A letter to the Gazette on 15 October 1917, by “DJM”, Donald J Macleod, Inspector of Schools (not DJ Maciver as previously indicated.)

‘Neiseach’ [from a previous correspondence] maintains there are no pre-Norse Celtic remains in our island. That is not so, I may be able, in a limited way to illustrate at first hand. In 1915, I was fortunate enough, with the aid of a friend, to recover certain articles of antiquarian interest from a Viking grave at Valtos, Uig. These included two large oval Scandinavian brooches of brass, a connecting chain of the same metal, an amber bead, a fairly large heavy circular bronze ornament with raised centre and surface decorated with incised looped cords characteristically Celtic, a Celtic penannular brooch of bronze, a buckle and belt mounting also of bronze, with what Mr Curle, of the Scottish Museum, to which they were sent for expert examination, termed “double interlaced knotwork typical of the Celtic manuscripts of the best period. Also an iron knife and socket spear-head much corroded. A full description, with figured plates, will be found in the last volume of the Transactions of the Scottish Antiquities Society. It will be noted that all (and only) the bronze articles are indubitably Celtic. Mr Curle places the state of the burial about 850, and the fashioning of the ornaments at a very much earlier date. Of course, if may be suggested that they were the spoils of a Viking raid in Ireland, but the much more probably explanation is that these ornaments were secured from some Lewis source, probably a native family of distinction. In any case they are remains of an early age, found in Lewis, and as Celtic as any ever discovered from Cape Clear to the Butt.

TB Macaulay’s Speech

On TB Day, 18 June 1929, TB Macaulay of the Sun Life Assurance Company, Montreal, visited Valtos and was presented with an illuminated address by Rev Malcolm Maclennan, on behalf of the people of Uig.  Rev Maclennan gave a speech, and TB followed, as reported by the Gazette:

Mr Macaulay, acknowledging the presentations, said it was not an easy thing to reply to such an address as he had been listening to, and to express his thanks for such as welcome as they had been kind enough to give him.  He would have been glad naturally to come to Valtos, but as he had realised the warmth and enthusiasm of their welcome he felt humbled and overwhelmed, because after all he could not help asking himself why he should be so signally honoured.  there was only one reason that would not apply to scores of other right there in that crowd, and that was that he had been blessed by providence with the means that enabled him to do some things that many others present would have been willing and glad to do if they had the opportunity.  After explaining the ways in which he had first become interested in Lewis, Mr Macaulay said that, beginning with his reply to the appeal in connection with reconstruction of the Stornoway Municipal Buildings, he got into it, and the more he got into it, the more he felt the call of the blood.  (Applause.)  And he felt that, as he had been blessed financially, he wanted to give away something, and he decided that he should give it, first, where he would be interested, and second, where it would do good.  (Applause.) 

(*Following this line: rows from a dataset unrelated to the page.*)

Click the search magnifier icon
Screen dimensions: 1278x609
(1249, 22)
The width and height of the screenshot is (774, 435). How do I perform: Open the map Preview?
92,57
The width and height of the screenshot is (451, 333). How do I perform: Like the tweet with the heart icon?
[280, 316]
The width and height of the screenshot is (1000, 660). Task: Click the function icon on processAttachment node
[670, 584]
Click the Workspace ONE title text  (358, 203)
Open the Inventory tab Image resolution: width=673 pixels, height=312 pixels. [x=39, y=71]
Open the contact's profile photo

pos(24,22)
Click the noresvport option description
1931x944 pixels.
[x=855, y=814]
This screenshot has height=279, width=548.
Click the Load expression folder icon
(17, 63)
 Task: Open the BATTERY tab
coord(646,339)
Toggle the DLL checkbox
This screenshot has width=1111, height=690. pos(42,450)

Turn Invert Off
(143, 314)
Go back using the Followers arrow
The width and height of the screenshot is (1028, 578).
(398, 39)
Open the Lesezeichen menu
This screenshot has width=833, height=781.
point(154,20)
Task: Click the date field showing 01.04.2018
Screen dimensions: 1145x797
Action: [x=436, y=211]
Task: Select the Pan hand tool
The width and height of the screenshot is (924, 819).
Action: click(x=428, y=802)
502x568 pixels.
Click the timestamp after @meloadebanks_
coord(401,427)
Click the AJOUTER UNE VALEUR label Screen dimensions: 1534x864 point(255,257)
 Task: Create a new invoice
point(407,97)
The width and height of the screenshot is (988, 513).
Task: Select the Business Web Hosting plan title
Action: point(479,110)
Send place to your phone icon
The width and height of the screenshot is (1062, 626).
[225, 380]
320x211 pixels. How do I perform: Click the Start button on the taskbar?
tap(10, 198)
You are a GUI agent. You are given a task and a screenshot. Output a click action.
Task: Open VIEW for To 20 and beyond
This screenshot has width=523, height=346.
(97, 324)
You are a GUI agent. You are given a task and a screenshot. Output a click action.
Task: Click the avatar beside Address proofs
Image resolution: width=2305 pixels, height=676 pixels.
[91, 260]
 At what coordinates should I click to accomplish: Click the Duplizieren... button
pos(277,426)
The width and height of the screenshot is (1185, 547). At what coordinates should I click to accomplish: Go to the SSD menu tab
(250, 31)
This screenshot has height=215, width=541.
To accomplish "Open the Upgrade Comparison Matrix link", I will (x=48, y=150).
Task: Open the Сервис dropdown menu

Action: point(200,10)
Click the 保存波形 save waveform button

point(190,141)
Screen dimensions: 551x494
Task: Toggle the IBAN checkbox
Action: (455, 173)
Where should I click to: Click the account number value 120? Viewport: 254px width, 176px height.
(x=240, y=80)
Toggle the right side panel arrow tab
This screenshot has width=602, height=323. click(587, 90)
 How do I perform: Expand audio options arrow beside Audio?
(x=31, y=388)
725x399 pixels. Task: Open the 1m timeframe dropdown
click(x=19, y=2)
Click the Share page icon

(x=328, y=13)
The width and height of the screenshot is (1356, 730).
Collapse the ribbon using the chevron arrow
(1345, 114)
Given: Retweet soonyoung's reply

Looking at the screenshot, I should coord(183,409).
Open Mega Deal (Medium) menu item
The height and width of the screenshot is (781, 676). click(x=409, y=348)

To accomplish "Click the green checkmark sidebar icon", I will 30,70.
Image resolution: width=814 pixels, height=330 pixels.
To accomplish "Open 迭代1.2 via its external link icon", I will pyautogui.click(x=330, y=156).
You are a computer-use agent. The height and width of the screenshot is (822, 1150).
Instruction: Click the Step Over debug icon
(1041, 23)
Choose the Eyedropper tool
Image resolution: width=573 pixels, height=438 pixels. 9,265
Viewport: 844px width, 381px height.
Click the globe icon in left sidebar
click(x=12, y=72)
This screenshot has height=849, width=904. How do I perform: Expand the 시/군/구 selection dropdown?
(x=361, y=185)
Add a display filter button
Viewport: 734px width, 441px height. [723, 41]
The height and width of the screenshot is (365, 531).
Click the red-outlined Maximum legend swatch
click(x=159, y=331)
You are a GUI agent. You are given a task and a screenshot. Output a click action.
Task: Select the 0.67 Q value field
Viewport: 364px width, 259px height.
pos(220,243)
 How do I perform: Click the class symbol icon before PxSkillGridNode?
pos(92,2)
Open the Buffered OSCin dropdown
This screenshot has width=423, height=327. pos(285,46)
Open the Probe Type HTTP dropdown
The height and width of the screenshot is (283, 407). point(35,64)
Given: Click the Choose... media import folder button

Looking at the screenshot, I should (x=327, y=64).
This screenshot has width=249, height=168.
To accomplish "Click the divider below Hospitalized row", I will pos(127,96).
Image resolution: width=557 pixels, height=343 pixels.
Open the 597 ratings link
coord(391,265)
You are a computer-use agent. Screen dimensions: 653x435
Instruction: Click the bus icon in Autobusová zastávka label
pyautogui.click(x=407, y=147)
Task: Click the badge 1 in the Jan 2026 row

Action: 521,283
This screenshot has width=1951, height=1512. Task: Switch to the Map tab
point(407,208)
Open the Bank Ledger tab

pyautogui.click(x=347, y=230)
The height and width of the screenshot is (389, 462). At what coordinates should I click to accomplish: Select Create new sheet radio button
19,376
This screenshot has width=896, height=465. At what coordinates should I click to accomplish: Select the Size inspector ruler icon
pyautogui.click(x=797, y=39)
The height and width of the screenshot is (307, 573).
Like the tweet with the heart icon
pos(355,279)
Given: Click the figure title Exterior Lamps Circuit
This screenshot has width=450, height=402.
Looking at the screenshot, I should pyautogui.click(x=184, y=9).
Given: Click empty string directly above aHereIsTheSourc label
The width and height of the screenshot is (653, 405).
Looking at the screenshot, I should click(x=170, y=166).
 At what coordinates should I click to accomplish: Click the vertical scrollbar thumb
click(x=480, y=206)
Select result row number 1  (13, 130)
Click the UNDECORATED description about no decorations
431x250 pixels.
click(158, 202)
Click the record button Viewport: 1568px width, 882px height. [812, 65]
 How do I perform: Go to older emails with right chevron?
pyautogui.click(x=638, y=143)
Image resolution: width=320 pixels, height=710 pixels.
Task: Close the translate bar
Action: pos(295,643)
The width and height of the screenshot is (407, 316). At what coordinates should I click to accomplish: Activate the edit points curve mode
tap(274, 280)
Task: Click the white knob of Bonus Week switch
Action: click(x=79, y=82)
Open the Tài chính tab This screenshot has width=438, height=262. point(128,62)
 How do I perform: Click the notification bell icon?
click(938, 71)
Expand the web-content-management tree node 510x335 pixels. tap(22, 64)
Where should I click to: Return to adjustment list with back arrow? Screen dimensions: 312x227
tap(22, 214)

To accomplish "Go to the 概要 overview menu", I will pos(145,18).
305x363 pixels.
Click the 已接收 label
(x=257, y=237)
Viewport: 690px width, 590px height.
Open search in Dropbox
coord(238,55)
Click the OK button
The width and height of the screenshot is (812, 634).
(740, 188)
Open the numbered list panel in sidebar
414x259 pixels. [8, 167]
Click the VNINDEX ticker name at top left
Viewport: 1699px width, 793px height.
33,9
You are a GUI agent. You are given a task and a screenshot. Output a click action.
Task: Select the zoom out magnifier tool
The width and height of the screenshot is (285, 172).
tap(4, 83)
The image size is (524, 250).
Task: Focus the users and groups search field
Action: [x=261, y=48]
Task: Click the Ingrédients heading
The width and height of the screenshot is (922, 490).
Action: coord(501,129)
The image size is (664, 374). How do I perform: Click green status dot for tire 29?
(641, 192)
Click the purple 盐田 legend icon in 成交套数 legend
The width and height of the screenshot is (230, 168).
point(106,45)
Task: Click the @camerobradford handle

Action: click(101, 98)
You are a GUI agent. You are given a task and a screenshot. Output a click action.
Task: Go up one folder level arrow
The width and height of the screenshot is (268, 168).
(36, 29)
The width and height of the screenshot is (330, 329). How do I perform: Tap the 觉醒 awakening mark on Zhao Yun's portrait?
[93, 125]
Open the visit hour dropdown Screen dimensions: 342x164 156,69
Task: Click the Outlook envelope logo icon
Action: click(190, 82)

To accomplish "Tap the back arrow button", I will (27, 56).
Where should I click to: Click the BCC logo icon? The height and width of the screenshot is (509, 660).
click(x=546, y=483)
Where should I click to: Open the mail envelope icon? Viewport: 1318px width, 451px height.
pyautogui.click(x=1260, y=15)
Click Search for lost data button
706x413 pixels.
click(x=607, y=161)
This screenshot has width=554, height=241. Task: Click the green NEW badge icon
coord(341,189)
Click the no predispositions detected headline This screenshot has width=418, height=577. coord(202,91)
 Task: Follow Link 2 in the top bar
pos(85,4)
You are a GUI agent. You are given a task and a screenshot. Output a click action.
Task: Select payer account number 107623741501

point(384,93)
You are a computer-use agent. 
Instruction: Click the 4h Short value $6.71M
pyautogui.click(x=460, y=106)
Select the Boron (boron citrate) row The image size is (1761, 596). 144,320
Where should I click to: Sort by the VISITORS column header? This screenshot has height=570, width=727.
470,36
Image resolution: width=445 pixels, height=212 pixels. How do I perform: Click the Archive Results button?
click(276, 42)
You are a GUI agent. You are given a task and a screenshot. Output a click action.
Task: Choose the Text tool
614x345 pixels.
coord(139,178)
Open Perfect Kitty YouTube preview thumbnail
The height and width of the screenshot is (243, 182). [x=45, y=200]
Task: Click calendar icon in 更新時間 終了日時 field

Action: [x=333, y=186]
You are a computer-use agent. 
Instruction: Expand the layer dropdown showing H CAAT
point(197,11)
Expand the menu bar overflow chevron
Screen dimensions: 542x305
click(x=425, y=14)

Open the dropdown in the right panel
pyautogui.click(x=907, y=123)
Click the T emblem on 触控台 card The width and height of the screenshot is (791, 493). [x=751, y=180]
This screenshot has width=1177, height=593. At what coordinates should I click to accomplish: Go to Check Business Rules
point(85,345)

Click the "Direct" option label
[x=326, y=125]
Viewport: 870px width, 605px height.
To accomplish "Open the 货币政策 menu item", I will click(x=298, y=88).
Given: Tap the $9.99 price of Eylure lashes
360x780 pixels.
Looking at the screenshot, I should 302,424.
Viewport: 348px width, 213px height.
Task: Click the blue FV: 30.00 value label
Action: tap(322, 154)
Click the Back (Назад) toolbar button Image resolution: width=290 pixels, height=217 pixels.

That was the beginning of his interest in Lewis, and since then he had got in deeper and deeper, and gradually got visions of what might be done to improve conditions in the Island.  He did not need to tell them what he had endeavoured to do, for they had recounted very kindly in the Address some of the things he had done.  Scotsmen and Highlanders, and Islanders even more so, he continued, had a feeling of affection for their old home, and somehow he felt, standing in the home of the Macaulays, as if he had been there before.  (Applause.)  The place seemed to him to be inhabited by the spirits of his ancestors.  (Applause.)  These forebears of theirs had looked around on these same hills that he was looking at now, n the same scene of beauty that was all around them there.  He was really more happy than they could possibly imagine to feel that he had a claim in that place, and that he was not just like some visitor, some Englishman, looking round and saying, “This is a beautiful spot.”  So it is a beautiful spot, said Mr Macaulay, but it is more, it is your spot, and it is my spot.  (Loud applause.)